Через час я заметил, что Анна притомилась. Она спотыкалась и загнанно дышала. Потом присела у дерева:
— Прости, устала.
— Потерпи, — протянул руку.
— А если мы не дойдем?
— Дойдем, — и пошли по тропе, но взявшись за руки, точно дети.
Мы шли и путь наш казался бесконечным. Мы шли, пока Анна удивленно не спросила:
— А где же наш провожатый?
И услышали совсем рядом — громкую, агонизирующую автоматную очередь. И, отшатнувшись поначалу от опасных звуков, все-таки, кинулись в сторону беды. И увидели: над вязкой болотной жижей воздушные лопающиеся пузыри.
— Боже мой, — проговорила Анна. — Я не хочу умирать в болоте.
— Если мы умрем, — пообещал я, — то только в небе.
Потом мы вышли на пространство, залитое прозрачной водой. И нам казалось, что мы идем по воде. Небо над нами было беспечальным и свободным, оно отражалось в воде и казалось, что мы идем по небу.
Мы шли к лезвию горизонта и жили надеждой, что дойдем до этого горизонта.
Неожиданно увидели впереди праздничный воздушный шар. Он выплыл из-за леса, словно торопясь к нам на помощь. И мы это понимаем, и восторженно вопим, и толкаем друг друга, и бежим навстречу ему… бежим, брызгая освещенной небом водой…
Рукотворный электрический разряд, похожий на жало гигантской земноводной твари, пробивает непрочный, легковерный праздник души. Воздушный шар вспыхивает факелом и падает огненными ошметками вниз. А мы стоим и смотрим, как чадит наша надежда. Нам ничего не остается делать, как стоять и смотреть…
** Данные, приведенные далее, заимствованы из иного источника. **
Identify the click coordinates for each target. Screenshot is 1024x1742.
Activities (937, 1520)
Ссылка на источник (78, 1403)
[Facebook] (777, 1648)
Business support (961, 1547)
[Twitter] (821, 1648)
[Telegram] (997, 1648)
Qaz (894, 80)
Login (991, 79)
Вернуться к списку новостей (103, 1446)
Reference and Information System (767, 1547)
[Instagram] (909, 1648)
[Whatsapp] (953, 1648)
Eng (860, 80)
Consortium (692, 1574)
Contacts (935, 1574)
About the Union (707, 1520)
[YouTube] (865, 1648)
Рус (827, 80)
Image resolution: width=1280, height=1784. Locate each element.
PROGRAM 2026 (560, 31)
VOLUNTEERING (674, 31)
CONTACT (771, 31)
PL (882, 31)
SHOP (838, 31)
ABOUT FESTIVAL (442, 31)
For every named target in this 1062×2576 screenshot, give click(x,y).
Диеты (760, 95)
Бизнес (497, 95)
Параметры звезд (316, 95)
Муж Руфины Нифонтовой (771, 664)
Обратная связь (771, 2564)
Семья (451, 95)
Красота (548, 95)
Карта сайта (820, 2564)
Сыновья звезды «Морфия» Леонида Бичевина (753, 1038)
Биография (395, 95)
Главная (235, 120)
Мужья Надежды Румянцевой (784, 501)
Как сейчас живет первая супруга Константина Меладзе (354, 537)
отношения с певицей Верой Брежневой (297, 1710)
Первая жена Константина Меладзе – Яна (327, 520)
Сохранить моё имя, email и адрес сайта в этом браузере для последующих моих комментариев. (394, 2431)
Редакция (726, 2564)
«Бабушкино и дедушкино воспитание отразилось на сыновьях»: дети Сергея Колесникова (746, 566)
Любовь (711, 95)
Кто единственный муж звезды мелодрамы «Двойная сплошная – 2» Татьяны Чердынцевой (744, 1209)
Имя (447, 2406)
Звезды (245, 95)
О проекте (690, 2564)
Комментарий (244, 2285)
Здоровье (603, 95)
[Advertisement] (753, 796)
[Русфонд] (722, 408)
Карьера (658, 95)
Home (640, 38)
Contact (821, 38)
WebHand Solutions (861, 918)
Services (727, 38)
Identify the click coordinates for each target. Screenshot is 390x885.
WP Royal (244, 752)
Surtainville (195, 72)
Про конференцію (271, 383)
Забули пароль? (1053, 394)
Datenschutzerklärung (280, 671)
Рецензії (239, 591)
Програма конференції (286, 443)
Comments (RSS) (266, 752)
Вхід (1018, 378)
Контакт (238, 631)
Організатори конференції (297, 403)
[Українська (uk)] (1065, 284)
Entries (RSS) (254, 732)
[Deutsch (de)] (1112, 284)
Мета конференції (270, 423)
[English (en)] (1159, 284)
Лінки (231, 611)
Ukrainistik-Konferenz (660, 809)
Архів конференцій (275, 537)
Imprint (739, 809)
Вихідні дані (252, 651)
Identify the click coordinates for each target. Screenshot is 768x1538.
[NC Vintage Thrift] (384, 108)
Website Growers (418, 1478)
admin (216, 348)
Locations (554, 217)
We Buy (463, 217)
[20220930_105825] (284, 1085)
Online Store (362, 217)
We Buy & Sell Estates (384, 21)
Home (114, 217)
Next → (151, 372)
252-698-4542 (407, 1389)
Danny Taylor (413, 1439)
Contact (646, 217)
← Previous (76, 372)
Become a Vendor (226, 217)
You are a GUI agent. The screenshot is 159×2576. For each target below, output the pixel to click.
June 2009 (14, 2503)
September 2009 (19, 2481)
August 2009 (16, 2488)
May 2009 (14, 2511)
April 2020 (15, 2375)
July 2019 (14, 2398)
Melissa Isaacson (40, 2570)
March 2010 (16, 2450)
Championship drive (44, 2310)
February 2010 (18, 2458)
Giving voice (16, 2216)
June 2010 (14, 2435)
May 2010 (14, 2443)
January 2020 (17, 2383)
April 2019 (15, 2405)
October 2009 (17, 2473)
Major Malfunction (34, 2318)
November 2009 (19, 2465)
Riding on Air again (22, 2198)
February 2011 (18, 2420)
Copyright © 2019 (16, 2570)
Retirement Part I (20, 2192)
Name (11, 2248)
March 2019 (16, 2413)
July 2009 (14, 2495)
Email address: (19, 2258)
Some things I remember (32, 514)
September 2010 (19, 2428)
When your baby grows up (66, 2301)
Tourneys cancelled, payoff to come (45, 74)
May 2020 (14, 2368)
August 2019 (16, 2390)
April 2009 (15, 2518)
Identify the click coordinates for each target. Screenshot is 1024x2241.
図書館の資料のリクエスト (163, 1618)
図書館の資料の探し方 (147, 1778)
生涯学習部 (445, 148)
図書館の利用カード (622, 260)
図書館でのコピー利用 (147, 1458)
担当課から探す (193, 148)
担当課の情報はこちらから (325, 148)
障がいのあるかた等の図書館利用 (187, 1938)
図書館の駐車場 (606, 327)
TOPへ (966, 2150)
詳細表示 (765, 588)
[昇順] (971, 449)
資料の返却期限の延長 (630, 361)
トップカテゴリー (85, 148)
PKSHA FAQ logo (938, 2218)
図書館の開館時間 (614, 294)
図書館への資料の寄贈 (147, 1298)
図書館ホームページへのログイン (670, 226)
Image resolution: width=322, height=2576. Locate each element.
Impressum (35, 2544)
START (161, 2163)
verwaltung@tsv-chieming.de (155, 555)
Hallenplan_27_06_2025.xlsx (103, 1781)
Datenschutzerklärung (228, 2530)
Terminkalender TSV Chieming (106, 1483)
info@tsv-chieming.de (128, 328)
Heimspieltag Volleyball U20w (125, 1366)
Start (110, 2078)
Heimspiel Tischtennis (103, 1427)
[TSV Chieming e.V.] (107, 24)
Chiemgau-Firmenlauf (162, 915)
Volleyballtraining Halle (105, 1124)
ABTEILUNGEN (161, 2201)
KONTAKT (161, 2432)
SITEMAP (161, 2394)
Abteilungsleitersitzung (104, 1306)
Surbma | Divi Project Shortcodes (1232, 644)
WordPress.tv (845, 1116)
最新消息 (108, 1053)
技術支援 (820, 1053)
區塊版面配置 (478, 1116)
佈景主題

Я бреду к двери. В коридоре солнечный столп, как памятник детству. (Я помню себя маленьким на летней эстраде: я играю на охрипшем пианино, а внизу в сияющем свете счастья лица красивых людей…)
Открываю дверь — это Анна, моя любимая и единственная.
— Ну, соня, — чмокает в щеку, проходит сквозь солнечный столп, уходит в кухню. — А я тебе что-то принесла.
— А почему стучала? — спрашиваю и тыкаю в кнопку звонка — тишина. Опять электричество отключили, — вздыхаю. — Обещают счастье от Новой Энергии, а света нет.
— Иди сюда, — кричит любимая из кухни.
Я тороплюсь на призыв, останавливаюсь на пороге — не верю своим глазам:
— Бог мой, Анна? Молоко? Откуда?
Из грелки моя единственная выливает в банку молоко. Его белый цвет напоминает другие времена, когда текли молочные реки, и нам казалось, что так будет вечно.
— По карточкам, что ли?
— Тсс, — смеется, корча рожицу. — Быстренько проведет антиправительственную акцию, — передает мне банку с молоком. — Пей-пей, родной.
— А ты?
— Я уже пила, — в зрачках радужный знак любви.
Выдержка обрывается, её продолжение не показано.